Amperometric determination of cholesterol in serum using a biosensor of cholesterol oxidase contained within a polypyrrole-hydrogel membrane

A rapid, two-step method for constructing cholesterol biosensors by entrapment of cholesterol oxidase (ChOx) within a composite poly(2-hydroxyethyl methacrylate) (p(HEMA))/polypyrrole (p(pyrrole)) membrane has been developed. Platinum electrode-supported polymer films were prepared by UV polymerization of the hydrogel component containing dissolved enzyme followed immediately by electrochemical polymerization of entrapped pyrrole monomer (Py) within the performed hydrogel network. The optimized cholesterol biosensor exhibited a linear response range from 5 × 10^-4 to 1.5 × 10^-2 M and detection limit of 120 μM toward cholesterol. The response time of the biosensor was 30s.
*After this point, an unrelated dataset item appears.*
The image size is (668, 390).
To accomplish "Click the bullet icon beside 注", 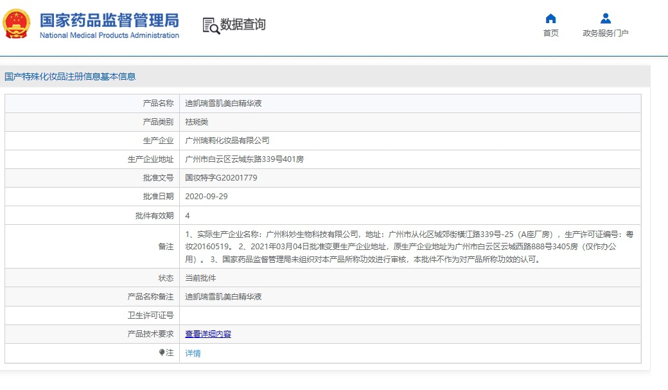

The analytical recovery of cholesterol in serum samples ranged from 97 to 103% with mean coefficients of variation of 3% (within-day analyses) and 3.9% (day-to-day analyses). Up to 60 samples/h can be manually analyzed. The cholesterol biosensor retained 80% of initial activity after 12 months when stored desiccated in the absence of buffer. When applied to the analysis of cholesterol in serum samples of clinical patients, >0.998 correlation was obtained between the biosensor results and those obtained by a standard hospital method using an Abbott V.P. Chemistry Analyzer.